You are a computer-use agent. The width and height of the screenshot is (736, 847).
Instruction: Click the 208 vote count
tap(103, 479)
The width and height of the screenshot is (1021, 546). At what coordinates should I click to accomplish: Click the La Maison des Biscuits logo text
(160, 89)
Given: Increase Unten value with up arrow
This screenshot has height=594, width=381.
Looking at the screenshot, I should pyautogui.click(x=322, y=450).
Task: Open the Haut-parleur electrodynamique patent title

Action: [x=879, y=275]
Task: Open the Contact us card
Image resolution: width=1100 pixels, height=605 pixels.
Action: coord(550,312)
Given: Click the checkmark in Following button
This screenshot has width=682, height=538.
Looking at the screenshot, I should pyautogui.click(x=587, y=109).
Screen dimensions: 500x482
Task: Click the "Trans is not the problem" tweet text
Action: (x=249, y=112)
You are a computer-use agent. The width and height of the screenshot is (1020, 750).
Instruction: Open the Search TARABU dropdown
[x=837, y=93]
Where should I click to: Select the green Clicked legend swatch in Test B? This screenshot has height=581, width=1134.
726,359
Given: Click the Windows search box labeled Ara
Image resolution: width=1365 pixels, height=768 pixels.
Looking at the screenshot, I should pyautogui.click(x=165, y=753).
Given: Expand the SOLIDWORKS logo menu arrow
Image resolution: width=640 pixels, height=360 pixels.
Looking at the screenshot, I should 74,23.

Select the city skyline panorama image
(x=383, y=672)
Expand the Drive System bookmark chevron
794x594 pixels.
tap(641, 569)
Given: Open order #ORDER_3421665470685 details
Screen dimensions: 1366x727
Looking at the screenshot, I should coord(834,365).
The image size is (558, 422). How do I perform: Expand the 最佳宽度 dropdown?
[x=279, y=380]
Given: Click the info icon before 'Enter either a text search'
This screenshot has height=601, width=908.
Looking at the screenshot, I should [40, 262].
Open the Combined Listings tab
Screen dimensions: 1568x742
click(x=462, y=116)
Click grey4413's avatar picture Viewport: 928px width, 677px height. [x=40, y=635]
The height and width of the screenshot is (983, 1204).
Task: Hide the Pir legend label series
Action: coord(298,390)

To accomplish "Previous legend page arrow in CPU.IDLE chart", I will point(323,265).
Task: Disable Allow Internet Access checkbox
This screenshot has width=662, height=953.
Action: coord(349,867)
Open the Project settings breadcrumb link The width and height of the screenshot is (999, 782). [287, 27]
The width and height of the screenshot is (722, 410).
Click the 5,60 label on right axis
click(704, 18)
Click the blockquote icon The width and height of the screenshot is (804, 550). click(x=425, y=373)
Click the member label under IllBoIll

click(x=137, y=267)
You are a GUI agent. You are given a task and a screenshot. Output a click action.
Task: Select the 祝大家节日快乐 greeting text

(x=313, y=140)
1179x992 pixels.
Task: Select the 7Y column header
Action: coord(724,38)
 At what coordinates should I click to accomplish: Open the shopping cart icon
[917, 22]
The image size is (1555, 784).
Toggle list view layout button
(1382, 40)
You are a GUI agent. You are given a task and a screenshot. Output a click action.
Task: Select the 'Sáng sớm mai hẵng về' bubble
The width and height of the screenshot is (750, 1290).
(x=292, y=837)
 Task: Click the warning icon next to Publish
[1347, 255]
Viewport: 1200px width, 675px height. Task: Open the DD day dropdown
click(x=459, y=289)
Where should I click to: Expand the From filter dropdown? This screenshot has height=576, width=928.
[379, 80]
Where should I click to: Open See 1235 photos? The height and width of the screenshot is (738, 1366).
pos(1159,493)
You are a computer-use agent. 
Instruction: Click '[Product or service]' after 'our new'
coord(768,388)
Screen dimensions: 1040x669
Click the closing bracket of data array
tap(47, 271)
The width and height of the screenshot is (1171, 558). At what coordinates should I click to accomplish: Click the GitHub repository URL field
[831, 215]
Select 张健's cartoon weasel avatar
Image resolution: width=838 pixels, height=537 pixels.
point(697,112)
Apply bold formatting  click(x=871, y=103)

───

YOUR ASSIGNMENT:
Each line in the listing above is to be returned unchanged.

SOLUTION FOR THIS EXERCISE:
You are a computer-use agent. The width and height of the screenshot is (736, 847).
Instruction: Click the 208 vote count
tap(103, 479)
The width and height of the screenshot is (1021, 546). At what coordinates should I click to accomplish: Click the La Maison des Biscuits logo text
(160, 89)
Given: Increase Unten value with up arrow
This screenshot has height=594, width=381.
Looking at the screenshot, I should pyautogui.click(x=322, y=450).
Task: Open the Haut-parleur electrodynamique patent title

Action: [x=879, y=275]
Task: Open the Contact us card
Image resolution: width=1100 pixels, height=605 pixels.
Action: coord(550,312)
Given: Click the checkmark in Following button
This screenshot has width=682, height=538.
Looking at the screenshot, I should pyautogui.click(x=587, y=109).
Screen dimensions: 500x482
Task: Click the "Trans is not the problem" tweet text
Action: (x=249, y=112)
You are a computer-use agent. The width and height of the screenshot is (1020, 750).
Instruction: Open the Search TARABU dropdown
[x=837, y=93]
Where should I click to: Select the green Clicked legend swatch in Test B? This screenshot has height=581, width=1134.
726,359
Given: Click the Windows search box labeled Ara
Image resolution: width=1365 pixels, height=768 pixels.
Looking at the screenshot, I should pyautogui.click(x=165, y=753).
Given: Expand the SOLIDWORKS logo menu arrow
Image resolution: width=640 pixels, height=360 pixels.
Looking at the screenshot, I should 74,23.

Select the city skyline panorama image
(x=383, y=672)
Expand the Drive System bookmark chevron
794x594 pixels.
tap(641, 569)
Given: Open order #ORDER_3421665470685 details
Screen dimensions: 1366x727
Looking at the screenshot, I should coord(834,365).
The image size is (558, 422). How do I perform: Expand the 最佳宽度 dropdown?
[x=279, y=380]
Given: Click the info icon before 'Enter either a text search'
This screenshot has height=601, width=908.
Looking at the screenshot, I should [40, 262].
Open the Combined Listings tab
Screen dimensions: 1568x742
click(x=462, y=116)
Click grey4413's avatar picture Viewport: 928px width, 677px height. [x=40, y=635]
The height and width of the screenshot is (983, 1204).
Task: Hide the Pir legend label series
Action: coord(298,390)

To accomplish "Previous legend page arrow in CPU.IDLE chart", I will point(323,265).
Task: Disable Allow Internet Access checkbox
This screenshot has width=662, height=953.
Action: coord(349,867)
Open the Project settings breadcrumb link The width and height of the screenshot is (999, 782). [287, 27]
The width and height of the screenshot is (722, 410).
Click the 5,60 label on right axis
click(704, 18)
Click the blockquote icon The width and height of the screenshot is (804, 550). click(x=425, y=373)
Click the member label under IllBoIll

click(x=137, y=267)
You are a GUI agent. You are given a task and a screenshot. Output a click action.
Task: Select the 祝大家节日快乐 greeting text

(x=313, y=140)
1179x992 pixels.
Task: Select the 7Y column header
Action: coord(724,38)
 At what coordinates should I click to accomplish: Open the shopping cart icon
[917, 22]
The image size is (1555, 784).
Toggle list view layout button
(1382, 40)
You are a GUI agent. You are given a task and a screenshot. Output a click action.
Task: Select the 'Sáng sớm mai hẵng về' bubble
The width and height of the screenshot is (750, 1290).
(x=292, y=837)
 Task: Click the warning icon next to Publish
[1347, 255]
Viewport: 1200px width, 675px height. Task: Open the DD day dropdown
click(x=459, y=289)
Where should I click to: Expand the From filter dropdown? This screenshot has height=576, width=928.
[379, 80]
Where should I click to: Open See 1235 photos? The height and width of the screenshot is (738, 1366).
pos(1159,493)
You are a computer-use agent. 
Instruction: Click '[Product or service]' after 'our new'
coord(768,388)
Screen dimensions: 1040x669
Click the closing bracket of data array
tap(47, 271)
The width and height of the screenshot is (1171, 558). At what coordinates should I click to accomplish: Click the GitHub repository URL field
[831, 215]
Select 张健's cartoon weasel avatar
Image resolution: width=838 pixels, height=537 pixels.
point(697,112)
Apply bold formatting  click(x=871, y=103)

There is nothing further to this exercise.